3月に新潟市で指された将棋の棋王戦では、藤井猛九段が立会人を務めた。全タイトルの八冠を保持する藤井聡太棋王について、本社ニュースサイト「デジタルプラス」の取材に「新しい目標を設定しないといけない大変さがある」と答えていた

▼将棋のタイトル戦をはじめ、勝負事や厳正さが求められる場で間違いのないよう見届けるのが立会人である。暮らしの中の身近なところでは、選挙でも大切な役割を担う。投票所を訪れると、有権者から選ばれた数人の立会人がいる

▼公正な選挙のために欠かせない存在だが、なり手の不足に悩む自治体もあるようだ。投票所の立会人を務めた男性が以前、こぼしていた。
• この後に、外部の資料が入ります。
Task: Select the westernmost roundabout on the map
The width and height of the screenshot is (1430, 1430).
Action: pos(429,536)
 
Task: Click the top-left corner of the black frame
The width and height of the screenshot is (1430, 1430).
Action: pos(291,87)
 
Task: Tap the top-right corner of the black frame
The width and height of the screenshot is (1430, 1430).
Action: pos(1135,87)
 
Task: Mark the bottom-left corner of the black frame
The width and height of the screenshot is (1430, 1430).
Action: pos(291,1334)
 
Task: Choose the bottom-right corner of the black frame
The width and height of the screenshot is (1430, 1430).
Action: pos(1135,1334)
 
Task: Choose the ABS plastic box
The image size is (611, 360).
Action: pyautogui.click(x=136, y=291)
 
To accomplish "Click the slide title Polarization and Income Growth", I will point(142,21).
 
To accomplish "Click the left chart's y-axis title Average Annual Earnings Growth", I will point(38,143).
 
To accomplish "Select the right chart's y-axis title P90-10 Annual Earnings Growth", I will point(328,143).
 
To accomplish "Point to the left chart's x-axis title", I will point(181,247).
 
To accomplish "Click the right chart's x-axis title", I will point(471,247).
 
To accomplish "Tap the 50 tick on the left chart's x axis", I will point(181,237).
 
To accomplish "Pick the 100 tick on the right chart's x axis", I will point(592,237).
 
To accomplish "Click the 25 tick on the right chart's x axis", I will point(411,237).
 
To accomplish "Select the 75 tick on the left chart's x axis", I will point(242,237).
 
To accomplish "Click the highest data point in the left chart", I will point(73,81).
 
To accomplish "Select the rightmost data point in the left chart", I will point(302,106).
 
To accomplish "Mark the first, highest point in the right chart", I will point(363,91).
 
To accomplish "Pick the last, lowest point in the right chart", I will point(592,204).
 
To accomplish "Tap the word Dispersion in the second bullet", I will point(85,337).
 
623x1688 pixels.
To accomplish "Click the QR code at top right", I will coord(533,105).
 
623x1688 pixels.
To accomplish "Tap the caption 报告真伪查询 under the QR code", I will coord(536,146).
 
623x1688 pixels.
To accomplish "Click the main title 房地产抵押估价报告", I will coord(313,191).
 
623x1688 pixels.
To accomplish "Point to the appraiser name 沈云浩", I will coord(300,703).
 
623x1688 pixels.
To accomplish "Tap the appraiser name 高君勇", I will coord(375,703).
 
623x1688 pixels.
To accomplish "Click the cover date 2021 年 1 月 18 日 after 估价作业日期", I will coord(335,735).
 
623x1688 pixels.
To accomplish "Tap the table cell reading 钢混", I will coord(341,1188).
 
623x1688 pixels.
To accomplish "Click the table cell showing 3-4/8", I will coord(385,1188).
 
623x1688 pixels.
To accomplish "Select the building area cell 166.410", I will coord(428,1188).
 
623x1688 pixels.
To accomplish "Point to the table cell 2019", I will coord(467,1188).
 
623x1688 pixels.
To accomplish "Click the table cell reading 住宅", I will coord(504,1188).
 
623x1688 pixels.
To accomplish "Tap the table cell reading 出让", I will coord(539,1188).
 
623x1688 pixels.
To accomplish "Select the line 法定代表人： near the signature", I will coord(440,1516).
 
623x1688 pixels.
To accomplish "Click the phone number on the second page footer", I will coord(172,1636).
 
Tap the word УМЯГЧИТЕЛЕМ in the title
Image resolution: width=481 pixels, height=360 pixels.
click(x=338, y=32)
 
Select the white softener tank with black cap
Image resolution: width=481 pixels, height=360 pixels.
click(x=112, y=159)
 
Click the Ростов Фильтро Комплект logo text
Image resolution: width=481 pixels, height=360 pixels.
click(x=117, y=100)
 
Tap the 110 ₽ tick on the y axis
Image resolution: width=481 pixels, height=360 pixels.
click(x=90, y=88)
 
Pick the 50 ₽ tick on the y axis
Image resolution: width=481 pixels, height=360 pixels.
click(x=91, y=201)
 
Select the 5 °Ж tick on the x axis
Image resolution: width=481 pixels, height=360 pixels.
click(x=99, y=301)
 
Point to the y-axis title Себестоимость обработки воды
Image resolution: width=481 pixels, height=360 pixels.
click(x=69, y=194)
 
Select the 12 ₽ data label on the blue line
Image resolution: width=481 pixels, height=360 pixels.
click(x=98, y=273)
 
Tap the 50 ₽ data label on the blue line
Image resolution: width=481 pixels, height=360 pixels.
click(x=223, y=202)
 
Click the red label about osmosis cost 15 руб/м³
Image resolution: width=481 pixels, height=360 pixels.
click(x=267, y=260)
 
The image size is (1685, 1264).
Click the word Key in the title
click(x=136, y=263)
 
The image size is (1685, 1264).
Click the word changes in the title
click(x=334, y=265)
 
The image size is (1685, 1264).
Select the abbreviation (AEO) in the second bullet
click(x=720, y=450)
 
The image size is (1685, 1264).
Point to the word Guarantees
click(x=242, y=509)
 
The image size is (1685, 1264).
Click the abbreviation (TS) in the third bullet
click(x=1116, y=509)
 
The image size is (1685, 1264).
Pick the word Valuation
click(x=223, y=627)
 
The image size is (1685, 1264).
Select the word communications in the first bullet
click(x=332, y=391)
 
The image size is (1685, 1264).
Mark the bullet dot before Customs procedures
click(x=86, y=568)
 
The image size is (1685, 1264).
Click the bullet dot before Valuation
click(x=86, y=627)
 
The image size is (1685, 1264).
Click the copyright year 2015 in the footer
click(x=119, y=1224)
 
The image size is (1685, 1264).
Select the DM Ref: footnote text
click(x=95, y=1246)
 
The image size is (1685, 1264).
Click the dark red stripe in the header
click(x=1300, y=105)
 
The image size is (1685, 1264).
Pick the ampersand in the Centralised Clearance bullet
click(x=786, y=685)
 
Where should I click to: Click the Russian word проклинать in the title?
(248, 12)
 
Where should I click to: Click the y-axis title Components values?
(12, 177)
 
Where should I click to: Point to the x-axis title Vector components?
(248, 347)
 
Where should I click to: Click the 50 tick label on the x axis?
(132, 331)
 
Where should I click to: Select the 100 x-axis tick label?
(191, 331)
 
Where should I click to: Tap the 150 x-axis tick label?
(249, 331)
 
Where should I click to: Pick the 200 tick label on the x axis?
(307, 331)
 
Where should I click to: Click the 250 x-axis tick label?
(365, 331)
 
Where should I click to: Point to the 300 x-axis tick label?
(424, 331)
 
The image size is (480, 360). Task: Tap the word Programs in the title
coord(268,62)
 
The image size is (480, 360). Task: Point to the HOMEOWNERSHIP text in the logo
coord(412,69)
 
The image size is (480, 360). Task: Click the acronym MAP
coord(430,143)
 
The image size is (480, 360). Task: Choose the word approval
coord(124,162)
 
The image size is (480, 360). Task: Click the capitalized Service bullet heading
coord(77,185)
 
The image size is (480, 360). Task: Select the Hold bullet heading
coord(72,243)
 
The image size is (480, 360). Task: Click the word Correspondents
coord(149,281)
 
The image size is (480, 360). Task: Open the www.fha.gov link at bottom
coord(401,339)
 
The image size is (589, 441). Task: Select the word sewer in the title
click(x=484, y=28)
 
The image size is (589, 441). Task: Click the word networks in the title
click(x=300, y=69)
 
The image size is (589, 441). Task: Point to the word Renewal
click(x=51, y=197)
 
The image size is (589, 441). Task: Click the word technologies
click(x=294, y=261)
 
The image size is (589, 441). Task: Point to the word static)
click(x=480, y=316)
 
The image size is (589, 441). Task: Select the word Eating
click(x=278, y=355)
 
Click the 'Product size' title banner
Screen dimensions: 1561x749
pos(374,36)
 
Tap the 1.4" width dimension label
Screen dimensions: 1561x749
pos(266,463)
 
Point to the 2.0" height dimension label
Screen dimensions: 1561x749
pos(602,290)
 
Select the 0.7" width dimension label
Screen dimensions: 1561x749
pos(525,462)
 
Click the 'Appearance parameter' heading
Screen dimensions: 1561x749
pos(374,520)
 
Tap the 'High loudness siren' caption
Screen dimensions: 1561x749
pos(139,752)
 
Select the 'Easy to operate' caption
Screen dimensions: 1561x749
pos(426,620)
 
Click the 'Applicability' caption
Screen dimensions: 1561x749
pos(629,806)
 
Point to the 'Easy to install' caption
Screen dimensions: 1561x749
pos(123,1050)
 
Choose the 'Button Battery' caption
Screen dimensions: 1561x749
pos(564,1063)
「朝から晩まで座りっぱなし。私語もできない」。負担は少なくない。なり手不足が投票所の削減につながっている

▼こうした状況に対応しようと、鳥取県は投票所の「オンライン立ち会い」の制度導入を推進している。6月9日に投開票される、同県智頭町の町長選と町議補選で実施される見通しだ

▼一部の立会人は町役場で待機し、投票所に設置されたカメラの映像を通して投票を見守る。負担を少しでも和らげようという取り組みだ。現行法では投票所で実際に立ち会うのが原則だが、柔軟な運用があっていい

▼人口減が続く本県も人ごとではない。県内の町長選で、投票者が別人になりすまし二重投票をしたことに立会人が気づいたことがあった。オンラインであれ実地であれ、その役割が大切なのは言わずもがなだ。